Start of SUPPLIED RECORDS

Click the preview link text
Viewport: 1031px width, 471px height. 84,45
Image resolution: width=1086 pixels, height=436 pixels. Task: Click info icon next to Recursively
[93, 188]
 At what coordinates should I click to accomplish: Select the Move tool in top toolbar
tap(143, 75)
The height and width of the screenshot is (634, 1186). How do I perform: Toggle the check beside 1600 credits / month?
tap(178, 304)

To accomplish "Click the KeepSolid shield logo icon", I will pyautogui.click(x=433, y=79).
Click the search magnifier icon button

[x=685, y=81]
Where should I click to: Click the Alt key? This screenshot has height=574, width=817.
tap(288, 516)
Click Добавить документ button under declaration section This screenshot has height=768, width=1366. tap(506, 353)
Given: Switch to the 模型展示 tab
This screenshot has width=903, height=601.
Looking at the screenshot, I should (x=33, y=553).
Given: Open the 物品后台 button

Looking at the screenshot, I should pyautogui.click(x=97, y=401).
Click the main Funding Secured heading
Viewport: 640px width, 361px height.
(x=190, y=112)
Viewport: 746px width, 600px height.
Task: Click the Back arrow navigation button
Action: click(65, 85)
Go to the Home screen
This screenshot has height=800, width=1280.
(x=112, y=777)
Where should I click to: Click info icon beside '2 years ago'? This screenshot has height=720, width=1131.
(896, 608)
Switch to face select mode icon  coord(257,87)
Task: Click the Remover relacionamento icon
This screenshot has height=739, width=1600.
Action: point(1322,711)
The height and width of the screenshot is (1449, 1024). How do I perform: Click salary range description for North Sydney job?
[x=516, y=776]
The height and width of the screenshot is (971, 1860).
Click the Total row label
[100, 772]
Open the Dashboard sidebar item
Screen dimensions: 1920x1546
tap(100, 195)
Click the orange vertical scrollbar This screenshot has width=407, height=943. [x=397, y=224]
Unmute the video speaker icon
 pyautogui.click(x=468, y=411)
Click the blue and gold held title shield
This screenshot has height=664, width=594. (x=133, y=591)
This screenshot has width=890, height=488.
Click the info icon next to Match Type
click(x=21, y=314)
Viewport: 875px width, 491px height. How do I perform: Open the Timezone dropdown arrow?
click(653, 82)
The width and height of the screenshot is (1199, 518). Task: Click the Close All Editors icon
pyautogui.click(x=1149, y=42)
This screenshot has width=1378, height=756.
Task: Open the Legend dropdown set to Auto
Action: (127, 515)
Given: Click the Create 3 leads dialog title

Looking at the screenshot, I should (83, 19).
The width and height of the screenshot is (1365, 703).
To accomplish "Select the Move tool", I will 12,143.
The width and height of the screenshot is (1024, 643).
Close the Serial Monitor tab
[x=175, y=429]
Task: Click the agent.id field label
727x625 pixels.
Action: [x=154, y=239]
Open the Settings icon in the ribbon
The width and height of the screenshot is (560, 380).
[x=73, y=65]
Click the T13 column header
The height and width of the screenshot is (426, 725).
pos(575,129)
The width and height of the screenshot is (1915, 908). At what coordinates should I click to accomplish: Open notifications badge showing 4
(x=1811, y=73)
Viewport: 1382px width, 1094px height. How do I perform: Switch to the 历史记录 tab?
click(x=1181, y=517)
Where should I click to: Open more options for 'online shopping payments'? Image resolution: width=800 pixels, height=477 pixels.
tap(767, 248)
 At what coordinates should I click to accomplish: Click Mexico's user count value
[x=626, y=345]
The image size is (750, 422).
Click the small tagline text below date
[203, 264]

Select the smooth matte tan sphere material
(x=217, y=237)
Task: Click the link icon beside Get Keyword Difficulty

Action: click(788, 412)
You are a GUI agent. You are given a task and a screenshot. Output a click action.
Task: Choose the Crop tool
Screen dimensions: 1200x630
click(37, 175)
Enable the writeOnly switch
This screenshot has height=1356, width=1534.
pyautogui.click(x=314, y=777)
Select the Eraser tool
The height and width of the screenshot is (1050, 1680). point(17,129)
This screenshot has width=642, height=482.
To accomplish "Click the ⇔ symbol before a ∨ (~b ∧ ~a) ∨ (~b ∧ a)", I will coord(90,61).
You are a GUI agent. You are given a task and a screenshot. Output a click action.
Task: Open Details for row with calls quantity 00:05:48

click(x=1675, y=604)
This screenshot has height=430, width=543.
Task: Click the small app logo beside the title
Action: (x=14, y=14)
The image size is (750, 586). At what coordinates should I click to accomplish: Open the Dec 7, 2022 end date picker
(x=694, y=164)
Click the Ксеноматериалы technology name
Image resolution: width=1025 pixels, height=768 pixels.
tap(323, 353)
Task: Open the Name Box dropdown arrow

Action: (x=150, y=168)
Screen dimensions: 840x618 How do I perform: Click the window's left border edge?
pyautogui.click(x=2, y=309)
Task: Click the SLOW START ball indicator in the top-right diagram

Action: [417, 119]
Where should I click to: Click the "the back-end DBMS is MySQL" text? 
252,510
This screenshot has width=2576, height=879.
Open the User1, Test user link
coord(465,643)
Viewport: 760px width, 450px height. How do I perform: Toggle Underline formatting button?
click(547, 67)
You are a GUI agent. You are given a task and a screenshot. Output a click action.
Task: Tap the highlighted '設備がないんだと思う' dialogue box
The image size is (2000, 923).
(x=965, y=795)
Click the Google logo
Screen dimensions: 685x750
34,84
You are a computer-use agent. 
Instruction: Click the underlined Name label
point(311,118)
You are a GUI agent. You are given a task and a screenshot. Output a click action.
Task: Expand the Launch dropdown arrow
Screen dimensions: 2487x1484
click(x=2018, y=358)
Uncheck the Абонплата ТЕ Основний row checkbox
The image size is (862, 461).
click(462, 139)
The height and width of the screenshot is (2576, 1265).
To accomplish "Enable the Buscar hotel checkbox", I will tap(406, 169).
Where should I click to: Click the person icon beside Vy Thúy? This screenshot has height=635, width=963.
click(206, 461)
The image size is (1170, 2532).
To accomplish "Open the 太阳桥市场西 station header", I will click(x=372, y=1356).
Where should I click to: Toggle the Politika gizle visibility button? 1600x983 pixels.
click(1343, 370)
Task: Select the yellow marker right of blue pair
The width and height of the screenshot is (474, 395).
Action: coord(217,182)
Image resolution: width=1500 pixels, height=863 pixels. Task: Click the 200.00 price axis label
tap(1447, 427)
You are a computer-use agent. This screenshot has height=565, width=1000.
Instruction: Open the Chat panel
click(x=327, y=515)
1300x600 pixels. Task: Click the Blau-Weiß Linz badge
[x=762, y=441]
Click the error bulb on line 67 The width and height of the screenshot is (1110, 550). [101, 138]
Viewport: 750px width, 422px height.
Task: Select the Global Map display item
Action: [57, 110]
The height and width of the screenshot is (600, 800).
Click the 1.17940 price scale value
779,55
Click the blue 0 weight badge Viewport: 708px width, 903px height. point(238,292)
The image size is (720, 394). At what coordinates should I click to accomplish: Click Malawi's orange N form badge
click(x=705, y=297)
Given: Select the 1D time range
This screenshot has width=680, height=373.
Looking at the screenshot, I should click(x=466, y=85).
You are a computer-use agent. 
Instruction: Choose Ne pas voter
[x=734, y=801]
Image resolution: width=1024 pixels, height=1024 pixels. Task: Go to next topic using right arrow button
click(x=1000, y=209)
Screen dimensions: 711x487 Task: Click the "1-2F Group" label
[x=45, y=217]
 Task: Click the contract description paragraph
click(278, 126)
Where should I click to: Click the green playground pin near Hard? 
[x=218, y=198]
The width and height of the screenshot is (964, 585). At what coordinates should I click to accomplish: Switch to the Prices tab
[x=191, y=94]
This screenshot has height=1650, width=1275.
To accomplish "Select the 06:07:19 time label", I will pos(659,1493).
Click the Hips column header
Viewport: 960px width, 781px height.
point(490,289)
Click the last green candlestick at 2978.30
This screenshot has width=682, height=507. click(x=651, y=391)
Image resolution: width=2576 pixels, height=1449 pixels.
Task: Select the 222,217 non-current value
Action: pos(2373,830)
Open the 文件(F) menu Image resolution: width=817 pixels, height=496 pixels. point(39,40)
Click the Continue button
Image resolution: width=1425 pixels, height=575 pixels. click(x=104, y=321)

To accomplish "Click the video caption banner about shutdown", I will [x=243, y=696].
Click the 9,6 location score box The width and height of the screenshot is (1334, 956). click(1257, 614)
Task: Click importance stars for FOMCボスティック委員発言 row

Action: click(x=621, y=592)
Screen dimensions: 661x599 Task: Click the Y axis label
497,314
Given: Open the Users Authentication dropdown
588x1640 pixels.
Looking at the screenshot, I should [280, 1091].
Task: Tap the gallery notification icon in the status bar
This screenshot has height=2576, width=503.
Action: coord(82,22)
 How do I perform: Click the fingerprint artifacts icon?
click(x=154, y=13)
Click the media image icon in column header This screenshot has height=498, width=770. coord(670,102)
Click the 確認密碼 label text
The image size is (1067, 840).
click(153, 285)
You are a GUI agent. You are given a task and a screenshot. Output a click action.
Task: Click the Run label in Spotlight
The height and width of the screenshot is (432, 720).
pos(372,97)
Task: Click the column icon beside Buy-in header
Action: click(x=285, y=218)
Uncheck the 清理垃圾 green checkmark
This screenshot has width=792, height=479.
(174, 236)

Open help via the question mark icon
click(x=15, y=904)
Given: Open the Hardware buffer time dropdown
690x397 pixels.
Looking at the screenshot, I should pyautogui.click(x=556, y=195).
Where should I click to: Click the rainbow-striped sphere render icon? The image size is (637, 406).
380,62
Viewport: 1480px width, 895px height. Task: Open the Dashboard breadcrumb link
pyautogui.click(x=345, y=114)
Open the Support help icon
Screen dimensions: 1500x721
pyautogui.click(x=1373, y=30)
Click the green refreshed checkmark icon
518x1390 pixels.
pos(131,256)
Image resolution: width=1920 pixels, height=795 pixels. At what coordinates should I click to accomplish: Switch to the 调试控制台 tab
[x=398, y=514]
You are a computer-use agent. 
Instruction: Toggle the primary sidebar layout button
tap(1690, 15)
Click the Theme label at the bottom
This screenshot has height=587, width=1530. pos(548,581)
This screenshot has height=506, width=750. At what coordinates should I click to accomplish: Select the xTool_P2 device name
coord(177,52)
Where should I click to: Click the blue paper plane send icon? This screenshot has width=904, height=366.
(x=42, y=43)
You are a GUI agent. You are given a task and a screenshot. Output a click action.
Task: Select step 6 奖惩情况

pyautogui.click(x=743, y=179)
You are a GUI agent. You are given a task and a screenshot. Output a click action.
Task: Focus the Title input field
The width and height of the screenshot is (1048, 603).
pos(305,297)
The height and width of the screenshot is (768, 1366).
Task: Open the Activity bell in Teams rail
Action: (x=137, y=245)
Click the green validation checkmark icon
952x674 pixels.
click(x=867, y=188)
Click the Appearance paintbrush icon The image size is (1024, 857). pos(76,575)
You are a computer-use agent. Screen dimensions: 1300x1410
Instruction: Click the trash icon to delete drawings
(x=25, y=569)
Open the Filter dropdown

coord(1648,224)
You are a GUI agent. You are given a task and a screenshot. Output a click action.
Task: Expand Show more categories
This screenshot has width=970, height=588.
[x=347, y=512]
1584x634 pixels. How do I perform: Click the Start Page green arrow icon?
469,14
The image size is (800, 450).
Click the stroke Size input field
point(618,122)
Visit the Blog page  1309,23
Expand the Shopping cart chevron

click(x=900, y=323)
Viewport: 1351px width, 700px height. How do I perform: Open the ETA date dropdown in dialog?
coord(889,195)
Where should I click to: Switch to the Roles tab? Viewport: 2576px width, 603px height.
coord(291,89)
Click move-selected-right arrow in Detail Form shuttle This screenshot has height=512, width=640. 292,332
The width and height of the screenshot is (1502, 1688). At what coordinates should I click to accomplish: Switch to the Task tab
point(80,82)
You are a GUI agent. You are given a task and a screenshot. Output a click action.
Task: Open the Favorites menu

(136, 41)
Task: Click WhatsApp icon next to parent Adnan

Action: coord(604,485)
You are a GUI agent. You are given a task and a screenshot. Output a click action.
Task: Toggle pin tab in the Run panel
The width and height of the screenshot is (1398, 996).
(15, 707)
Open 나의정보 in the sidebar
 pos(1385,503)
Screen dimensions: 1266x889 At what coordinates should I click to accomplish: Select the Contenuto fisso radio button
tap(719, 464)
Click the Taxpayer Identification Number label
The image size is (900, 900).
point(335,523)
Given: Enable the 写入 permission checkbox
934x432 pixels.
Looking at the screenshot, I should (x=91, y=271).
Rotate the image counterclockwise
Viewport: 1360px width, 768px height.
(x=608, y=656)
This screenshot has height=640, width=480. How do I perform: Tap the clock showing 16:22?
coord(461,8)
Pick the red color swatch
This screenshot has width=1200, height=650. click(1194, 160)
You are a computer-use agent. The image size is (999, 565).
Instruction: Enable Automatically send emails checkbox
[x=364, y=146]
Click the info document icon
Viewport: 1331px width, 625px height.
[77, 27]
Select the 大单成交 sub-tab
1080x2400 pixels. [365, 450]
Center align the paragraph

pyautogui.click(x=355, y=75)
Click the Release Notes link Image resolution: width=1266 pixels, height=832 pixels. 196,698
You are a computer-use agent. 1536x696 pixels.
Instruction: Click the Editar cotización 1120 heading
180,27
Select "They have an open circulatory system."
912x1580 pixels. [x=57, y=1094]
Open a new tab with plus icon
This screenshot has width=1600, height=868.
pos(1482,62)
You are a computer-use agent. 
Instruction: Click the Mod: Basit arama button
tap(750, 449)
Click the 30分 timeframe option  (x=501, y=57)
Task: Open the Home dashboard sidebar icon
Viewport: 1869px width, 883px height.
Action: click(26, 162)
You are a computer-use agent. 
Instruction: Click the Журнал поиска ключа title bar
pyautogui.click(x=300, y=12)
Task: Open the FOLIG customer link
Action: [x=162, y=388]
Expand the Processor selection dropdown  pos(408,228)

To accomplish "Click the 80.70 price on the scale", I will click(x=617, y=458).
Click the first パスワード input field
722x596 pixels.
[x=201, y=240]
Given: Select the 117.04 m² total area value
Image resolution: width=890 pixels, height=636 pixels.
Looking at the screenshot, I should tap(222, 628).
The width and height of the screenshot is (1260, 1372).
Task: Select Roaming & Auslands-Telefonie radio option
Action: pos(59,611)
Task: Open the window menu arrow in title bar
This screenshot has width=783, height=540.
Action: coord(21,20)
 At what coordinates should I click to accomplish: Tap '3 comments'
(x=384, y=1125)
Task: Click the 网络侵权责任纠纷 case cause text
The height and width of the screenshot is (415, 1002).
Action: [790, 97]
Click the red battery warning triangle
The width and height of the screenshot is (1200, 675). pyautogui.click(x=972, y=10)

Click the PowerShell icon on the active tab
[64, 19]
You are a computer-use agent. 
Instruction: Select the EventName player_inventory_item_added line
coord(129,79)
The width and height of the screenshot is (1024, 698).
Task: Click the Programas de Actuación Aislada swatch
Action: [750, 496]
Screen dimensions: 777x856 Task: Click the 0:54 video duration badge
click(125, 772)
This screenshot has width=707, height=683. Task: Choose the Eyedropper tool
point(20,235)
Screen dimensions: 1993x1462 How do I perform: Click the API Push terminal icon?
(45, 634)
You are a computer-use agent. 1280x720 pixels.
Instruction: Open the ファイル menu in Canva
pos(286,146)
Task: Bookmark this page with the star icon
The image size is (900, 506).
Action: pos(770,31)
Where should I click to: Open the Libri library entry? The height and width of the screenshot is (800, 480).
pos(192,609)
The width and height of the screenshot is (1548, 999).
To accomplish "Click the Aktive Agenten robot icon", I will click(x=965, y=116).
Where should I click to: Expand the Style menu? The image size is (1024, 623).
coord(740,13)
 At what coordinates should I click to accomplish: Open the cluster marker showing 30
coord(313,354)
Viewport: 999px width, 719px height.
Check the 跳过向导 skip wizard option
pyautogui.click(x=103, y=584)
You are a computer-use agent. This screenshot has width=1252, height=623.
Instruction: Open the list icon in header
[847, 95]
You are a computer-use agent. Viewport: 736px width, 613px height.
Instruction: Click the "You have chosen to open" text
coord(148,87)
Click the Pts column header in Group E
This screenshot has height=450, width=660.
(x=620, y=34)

End of SUPPLIED RECORDS

> **YOUR ASSIGNMENT**
Looking at the entries above, can you reproduce exactly the lines from the one that holds "Where should I click to: Toggle" through the one that holds "The height and width of the screenshot is (600, 800).", and only those?

> **TASK SOLUTION**
Where should I click to: Toggle the Politika gizle visibility button? 1600x983 pixels.
click(1343, 370)
Task: Select the yellow marker right of blue pair
The width and height of the screenshot is (474, 395).
Action: coord(217,182)
Image resolution: width=1500 pixels, height=863 pixels. Task: Click the 200.00 price axis label
tap(1447, 427)
You are a computer-use agent. This screenshot has height=565, width=1000.
Instruction: Open the Chat panel
click(x=327, y=515)
1300x600 pixels. Task: Click the Blau-Weiß Linz badge
[x=762, y=441]
Click the error bulb on line 67 The width and height of the screenshot is (1110, 550). [101, 138]
Viewport: 750px width, 422px height.
Task: Select the Global Map display item
Action: [57, 110]
The height and width of the screenshot is (600, 800).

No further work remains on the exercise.